## RECORDS SUPPLIED:
Content starts

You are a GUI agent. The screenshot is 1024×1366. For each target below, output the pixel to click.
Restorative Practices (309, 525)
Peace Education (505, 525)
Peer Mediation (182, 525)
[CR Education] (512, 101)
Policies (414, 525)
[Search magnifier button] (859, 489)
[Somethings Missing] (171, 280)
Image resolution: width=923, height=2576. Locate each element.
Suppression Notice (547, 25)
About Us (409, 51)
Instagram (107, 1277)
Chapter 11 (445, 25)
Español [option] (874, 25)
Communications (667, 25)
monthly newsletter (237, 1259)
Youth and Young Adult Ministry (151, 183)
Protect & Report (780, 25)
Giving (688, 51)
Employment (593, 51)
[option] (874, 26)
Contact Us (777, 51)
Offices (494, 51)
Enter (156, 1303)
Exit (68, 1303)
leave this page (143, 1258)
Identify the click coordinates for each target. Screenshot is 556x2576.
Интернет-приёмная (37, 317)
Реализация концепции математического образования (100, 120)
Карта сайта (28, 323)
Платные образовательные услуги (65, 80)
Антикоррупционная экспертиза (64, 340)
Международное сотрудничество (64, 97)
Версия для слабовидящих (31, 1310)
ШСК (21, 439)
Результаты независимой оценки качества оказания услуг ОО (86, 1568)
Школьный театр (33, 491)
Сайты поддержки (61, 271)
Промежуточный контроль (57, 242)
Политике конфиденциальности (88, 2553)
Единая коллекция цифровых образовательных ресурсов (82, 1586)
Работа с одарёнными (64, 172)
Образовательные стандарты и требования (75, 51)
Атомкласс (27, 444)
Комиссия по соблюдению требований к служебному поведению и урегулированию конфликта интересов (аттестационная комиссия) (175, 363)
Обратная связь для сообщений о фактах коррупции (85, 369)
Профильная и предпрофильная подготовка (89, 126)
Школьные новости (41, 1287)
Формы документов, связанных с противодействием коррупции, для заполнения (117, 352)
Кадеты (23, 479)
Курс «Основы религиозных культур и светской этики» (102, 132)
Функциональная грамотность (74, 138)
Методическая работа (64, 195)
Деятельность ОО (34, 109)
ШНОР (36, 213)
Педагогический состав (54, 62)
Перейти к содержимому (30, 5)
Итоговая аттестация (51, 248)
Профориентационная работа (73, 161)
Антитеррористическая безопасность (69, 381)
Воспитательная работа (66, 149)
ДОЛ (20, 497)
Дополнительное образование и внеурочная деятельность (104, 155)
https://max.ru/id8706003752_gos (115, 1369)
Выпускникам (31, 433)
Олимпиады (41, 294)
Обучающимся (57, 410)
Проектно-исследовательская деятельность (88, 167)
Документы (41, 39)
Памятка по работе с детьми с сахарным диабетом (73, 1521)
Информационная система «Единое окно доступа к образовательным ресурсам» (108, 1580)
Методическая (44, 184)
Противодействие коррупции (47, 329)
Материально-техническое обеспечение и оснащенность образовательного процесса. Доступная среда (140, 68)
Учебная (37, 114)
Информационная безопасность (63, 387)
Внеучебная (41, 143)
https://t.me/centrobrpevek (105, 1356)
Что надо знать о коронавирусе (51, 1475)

Content ends

Reproduce every line in the records above that contains the word "target".

## RESPONSE TO THE TASK:
You are a GUI agent. The screenshot is 1024×1366. For each target below, output the pixel to click.
Identify the click coordinates for each target. Screenshot is 556x2576.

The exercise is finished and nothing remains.